This is only the result of about 90 minutes of work, meant as a fun “throwaway” project to help me learn the frameworks. This is not university-level, peer-reviewed research. There are numerous caveats, and I caution against over-interpreting the data.

The two biggest caveats: First, the problem of Twitter bots is real, and well known. Twitter is fighting them, but it’s impossible to say with the data below just how much that impacts the data. Still, the results of the data below suggests to me that Trump probably has more bots that just retweet and like what he says, regardless of content.

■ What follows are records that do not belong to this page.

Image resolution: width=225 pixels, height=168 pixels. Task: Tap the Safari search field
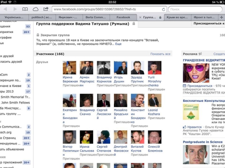tap(195, 9)
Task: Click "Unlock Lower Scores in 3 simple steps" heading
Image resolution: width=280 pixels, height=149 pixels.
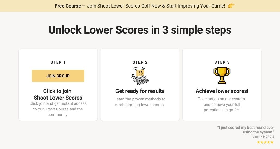Action: (140, 30)
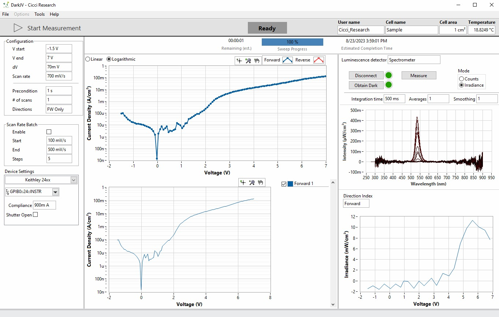Select the pan hand tool on the upper graph

tap(257, 61)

Second, note that I’m using only the most basic “sentiment analysis” library: textblob. This is prone to false positives, as it looks word-by-word and does not accurately measure sentiments in the case of, for instance, double-negatives. This is experimental, and meant solely for learning and fun. Several tests I’ve run across have shown it to only be about 83–85% accurate.

Results

Nevertheless, here’s the result of the analysis as of March 13, 2018, looking at their last 200 tweets:

What jumped out at me

  • Trump has 2.2x as many followers as HRC. OK, duh. We don’t need python for that. But this is important to keep in mind for the table above, so it’s first off the bat. Said another way, if the audiences were relatively equal, you’d expect similar ratios to retweets, likes, and responses to negative or positive expressions.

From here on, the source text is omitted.